• [PROBLEM STATEMENT] Among the entries below, find the line with "[FetLife] (94, 2288)", then quote it and each following line up to and including the line with "Externe Medien (362, 1013)", and nothing else.

########################################

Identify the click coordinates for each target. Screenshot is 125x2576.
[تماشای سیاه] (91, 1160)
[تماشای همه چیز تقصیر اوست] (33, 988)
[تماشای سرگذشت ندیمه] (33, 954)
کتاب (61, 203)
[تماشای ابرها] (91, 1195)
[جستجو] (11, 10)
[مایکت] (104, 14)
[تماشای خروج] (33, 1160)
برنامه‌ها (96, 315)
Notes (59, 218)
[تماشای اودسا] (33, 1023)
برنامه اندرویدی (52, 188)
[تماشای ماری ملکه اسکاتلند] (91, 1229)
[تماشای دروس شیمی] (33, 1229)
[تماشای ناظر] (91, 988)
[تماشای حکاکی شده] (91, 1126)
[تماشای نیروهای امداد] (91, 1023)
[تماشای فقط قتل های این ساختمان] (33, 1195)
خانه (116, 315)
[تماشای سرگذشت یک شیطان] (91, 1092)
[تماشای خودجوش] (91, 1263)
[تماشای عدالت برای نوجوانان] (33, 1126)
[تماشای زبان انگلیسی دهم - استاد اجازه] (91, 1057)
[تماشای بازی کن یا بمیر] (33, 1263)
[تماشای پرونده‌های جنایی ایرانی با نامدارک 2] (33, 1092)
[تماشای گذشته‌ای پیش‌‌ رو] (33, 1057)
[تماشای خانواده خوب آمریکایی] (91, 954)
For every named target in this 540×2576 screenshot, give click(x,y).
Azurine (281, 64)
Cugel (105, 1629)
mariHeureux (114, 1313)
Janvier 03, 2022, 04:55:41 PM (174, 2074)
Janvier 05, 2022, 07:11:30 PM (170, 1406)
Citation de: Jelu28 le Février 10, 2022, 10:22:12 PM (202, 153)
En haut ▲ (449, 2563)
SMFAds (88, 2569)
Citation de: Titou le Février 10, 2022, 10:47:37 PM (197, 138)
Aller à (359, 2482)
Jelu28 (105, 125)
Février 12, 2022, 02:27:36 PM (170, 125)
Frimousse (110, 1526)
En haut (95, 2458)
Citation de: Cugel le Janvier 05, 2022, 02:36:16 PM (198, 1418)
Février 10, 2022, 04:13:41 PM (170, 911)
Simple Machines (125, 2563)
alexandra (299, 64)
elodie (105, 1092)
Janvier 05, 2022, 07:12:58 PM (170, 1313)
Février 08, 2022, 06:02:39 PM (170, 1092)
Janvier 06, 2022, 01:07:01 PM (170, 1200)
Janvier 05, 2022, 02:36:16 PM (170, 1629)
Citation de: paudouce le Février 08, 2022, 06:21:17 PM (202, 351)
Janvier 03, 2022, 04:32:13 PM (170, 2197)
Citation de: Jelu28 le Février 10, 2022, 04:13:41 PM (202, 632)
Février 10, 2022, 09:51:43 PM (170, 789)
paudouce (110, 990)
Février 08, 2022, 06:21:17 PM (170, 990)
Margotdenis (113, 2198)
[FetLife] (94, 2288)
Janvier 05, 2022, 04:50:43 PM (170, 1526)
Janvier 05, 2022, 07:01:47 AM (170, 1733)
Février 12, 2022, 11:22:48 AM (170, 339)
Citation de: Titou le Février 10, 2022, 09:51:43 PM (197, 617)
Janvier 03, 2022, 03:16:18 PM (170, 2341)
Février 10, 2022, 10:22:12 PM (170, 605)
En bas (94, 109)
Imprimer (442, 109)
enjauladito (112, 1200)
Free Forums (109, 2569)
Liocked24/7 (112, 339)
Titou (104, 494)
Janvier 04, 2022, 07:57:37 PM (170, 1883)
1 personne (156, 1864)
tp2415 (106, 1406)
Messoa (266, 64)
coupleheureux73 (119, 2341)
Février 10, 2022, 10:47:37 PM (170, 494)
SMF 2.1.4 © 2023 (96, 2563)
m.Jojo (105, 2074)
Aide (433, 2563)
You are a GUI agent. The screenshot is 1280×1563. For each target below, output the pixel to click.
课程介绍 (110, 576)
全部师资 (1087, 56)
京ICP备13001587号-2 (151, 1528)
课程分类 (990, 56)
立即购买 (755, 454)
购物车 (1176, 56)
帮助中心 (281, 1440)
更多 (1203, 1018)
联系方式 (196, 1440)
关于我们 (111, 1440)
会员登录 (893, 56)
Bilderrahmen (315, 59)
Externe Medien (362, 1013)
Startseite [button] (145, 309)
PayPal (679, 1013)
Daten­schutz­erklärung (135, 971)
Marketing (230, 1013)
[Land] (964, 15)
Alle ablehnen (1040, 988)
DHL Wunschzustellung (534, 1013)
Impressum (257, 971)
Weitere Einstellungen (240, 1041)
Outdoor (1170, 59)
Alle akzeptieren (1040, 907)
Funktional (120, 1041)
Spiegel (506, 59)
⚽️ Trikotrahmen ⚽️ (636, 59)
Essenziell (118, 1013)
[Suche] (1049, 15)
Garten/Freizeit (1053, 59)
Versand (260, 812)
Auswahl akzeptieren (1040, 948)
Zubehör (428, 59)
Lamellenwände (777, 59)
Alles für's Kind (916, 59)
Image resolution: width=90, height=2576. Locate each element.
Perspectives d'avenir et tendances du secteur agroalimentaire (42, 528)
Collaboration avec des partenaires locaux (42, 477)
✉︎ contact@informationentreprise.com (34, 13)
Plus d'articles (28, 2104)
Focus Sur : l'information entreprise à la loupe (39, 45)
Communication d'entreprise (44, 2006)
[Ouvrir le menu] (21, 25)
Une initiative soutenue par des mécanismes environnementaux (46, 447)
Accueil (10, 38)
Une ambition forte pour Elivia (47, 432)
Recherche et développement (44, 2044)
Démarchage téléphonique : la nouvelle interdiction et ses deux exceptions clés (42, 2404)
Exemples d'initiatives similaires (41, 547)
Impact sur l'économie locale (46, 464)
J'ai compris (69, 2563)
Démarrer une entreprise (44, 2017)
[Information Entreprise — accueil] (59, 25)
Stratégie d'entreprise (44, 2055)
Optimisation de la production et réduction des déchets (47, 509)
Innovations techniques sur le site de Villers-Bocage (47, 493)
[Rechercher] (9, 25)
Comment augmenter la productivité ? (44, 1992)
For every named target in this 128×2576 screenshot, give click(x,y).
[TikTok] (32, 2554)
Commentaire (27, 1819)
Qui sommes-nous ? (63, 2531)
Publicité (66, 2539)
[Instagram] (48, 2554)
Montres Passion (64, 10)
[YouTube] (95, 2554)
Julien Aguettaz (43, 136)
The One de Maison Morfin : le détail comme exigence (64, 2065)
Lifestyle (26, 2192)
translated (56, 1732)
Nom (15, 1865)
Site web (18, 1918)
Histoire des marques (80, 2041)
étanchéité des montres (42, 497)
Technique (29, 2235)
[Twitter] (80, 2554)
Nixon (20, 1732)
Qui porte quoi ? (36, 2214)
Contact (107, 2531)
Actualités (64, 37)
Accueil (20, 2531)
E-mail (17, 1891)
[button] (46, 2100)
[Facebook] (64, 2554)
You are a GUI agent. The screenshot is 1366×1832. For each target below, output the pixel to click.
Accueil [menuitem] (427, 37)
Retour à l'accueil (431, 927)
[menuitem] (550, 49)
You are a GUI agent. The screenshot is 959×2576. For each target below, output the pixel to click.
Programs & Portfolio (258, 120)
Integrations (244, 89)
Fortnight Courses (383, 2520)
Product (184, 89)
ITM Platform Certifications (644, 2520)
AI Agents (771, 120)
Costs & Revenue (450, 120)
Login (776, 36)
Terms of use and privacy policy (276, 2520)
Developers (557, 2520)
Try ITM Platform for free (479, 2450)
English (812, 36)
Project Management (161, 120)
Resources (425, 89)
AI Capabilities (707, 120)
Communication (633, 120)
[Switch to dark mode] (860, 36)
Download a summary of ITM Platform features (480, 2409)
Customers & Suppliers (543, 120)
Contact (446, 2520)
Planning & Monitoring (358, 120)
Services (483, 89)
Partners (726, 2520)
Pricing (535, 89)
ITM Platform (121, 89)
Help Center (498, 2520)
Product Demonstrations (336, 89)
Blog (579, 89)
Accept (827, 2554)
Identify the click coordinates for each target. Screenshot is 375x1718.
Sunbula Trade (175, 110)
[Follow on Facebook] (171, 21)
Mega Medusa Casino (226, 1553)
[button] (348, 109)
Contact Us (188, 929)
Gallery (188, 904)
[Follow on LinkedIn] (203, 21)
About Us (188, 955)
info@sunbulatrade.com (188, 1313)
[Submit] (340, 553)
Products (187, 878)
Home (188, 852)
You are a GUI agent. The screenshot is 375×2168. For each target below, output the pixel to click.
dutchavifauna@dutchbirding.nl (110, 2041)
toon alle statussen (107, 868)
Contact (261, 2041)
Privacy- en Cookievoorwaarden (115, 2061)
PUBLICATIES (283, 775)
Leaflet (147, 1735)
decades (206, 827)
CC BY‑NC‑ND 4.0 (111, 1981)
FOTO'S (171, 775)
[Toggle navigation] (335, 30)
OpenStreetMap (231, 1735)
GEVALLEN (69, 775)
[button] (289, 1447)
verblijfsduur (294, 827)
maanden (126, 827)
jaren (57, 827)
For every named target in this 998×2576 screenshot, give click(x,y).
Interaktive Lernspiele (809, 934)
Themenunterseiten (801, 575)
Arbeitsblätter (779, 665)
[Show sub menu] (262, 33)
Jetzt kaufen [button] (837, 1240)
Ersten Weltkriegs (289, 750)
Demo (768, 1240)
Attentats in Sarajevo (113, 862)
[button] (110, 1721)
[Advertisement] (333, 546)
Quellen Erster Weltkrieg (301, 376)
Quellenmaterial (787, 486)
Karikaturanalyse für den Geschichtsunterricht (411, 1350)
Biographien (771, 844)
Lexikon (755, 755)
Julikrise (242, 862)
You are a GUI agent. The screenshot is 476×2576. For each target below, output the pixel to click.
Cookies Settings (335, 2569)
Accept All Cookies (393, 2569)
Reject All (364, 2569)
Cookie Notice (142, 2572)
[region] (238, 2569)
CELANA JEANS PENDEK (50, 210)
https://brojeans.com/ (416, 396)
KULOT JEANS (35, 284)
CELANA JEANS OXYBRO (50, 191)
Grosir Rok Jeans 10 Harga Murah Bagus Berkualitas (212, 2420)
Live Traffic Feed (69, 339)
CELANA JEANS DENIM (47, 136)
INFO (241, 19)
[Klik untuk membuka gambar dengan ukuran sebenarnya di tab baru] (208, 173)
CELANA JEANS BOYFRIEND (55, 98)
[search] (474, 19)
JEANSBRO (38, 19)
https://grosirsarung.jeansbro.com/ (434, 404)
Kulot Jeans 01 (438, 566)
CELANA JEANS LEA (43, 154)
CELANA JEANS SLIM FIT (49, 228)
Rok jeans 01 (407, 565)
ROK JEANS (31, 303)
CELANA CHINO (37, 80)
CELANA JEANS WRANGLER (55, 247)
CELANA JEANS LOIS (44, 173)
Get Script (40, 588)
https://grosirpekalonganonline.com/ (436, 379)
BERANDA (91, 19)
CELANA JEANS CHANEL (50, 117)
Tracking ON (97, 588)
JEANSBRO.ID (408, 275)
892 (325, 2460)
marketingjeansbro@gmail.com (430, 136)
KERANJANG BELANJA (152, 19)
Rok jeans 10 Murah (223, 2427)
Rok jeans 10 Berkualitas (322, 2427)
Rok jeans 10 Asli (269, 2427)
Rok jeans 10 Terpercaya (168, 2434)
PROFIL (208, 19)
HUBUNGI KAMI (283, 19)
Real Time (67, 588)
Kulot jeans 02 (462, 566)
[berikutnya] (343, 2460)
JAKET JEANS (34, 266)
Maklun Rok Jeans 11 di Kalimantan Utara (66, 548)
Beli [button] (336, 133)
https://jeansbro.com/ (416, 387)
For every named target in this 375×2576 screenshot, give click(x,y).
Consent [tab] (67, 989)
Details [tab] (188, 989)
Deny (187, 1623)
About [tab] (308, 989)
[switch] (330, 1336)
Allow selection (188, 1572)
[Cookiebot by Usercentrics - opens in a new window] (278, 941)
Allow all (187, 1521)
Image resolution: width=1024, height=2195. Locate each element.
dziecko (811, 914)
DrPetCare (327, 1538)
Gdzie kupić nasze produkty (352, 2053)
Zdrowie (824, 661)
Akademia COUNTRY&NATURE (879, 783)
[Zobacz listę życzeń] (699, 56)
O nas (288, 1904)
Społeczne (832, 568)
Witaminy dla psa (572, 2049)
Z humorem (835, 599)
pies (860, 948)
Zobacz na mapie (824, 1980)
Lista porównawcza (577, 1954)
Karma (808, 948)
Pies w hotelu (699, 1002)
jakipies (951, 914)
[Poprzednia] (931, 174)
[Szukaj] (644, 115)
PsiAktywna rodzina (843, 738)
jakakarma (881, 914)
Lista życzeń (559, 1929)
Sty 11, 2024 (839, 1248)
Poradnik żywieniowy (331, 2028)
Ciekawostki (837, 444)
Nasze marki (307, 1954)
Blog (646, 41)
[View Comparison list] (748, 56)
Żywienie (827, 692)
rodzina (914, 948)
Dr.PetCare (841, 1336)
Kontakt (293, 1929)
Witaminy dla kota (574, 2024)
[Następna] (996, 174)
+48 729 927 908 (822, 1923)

########################################

• [SOLUTION TO THE EXERCISE]
[FetLife] (94, 2288)
Janvier 05, 2022, 04:50:43 PM (170, 1526)
Janvier 05, 2022, 07:01:47 AM (170, 1733)
Février 12, 2022, 11:22:48 AM (170, 339)
Citation de: Titou le Février 10, 2022, 09:51:43 PM (197, 617)
Janvier 03, 2022, 03:16:18 PM (170, 2341)
Février 10, 2022, 10:22:12 PM (170, 605)
En bas (94, 109)
Imprimer (442, 109)
enjauladito (112, 1200)
Free Forums (109, 2569)
Liocked24/7 (112, 339)
Titou (104, 494)
Janvier 04, 2022, 07:57:37 PM (170, 1883)
1 personne (156, 1864)
tp2415 (106, 1406)
Messoa (266, 64)
coupleheureux73 (119, 2341)
Février 10, 2022, 10:47:37 PM (170, 494)
SMF 2.1.4 © 2023 (96, 2563)
m.Jojo (105, 2074)
Aide (433, 2563)
You are a GUI agent. The screenshot is 1280×1563. For each target below, output the pixel to click.
课程介绍 (110, 576)
全部师资 (1087, 56)
京ICP备13001587号-2 (151, 1528)
课程分类 (990, 56)
立即购买 (755, 454)
购物车 (1176, 56)
帮助中心 (281, 1440)
更多 (1203, 1018)
联系方式 (196, 1440)
关于我们 (111, 1440)
会员登录 (893, 56)
Bilderrahmen (315, 59)
Externe Medien (362, 1013)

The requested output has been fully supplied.